Induced seismicity can also occur when human water applications lubricate a fault. Studies by USGS and other institutions have linked sharp increases in earthquake activity in Oklahoma and other Midwest and Eastern U.S. states in recent years to increases in the practice of injecting wastewater into the ground during petroleum operations. Injection wells place fluids underground into porous geologic formations, where scientists believe they can sometimes enter buried faults that are ready to slip, changing the pore pressure on them and causing them to slip.
Getting the Big Picture of the Earth System’s Interconnectivity
Lundgren says when he first started studying earthquakes, everything was focused on understanding them within the context of plate tectonics and processes happening within Earth’s crust. But that’s now changing.
“In the past decade or so, with the widespread adoption of new technologies such as GPS that have greater spatial distribution and sensitivity, people have also begun looking at other second-order effects — other factors that might have an influence on earthquakes,” he said. “It’s very intriguing to be able to find potential links between earthquakes and climate, such as seasonal differences. The challenge, however, is squaring such connections with fundamental physics.

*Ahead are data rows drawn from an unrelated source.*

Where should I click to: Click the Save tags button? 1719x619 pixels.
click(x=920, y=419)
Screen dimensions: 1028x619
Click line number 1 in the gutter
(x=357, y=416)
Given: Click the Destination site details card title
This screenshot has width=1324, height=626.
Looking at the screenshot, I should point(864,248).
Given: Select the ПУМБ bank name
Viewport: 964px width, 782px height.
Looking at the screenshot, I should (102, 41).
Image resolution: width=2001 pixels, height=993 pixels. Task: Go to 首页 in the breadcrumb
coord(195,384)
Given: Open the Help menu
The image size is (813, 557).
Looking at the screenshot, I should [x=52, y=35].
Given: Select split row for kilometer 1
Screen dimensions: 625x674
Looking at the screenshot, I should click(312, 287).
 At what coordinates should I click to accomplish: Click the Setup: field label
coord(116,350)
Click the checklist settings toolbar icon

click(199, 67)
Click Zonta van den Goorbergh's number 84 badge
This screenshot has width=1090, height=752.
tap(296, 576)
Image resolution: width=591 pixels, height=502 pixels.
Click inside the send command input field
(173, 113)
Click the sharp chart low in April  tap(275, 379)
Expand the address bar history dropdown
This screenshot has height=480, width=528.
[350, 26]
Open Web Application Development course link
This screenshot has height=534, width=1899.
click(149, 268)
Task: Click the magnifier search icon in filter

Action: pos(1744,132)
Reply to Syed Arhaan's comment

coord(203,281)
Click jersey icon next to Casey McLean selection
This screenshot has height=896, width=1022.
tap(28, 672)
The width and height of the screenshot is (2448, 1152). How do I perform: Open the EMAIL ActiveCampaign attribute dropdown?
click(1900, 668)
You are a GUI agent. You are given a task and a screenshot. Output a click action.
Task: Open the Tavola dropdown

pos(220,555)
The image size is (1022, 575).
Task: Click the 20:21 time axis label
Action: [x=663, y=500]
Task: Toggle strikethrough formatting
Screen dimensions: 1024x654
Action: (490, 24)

“We’re not close to being able to predict when an earthquake may occur as a result of climate processes,” he concluded. “Even if we know that some outside climate process is potentially affecting a fault system, since we don’t know the fault’s potential state of readiness to break, we can’t yet make that extra inference to say, ah ha, I might get a quake a week or a month later.”
What these studies do emphasize is the incredible complexity of our Earth system. Continued research will help us better unravel how its various components are interconnected, sometimes in surprising ways.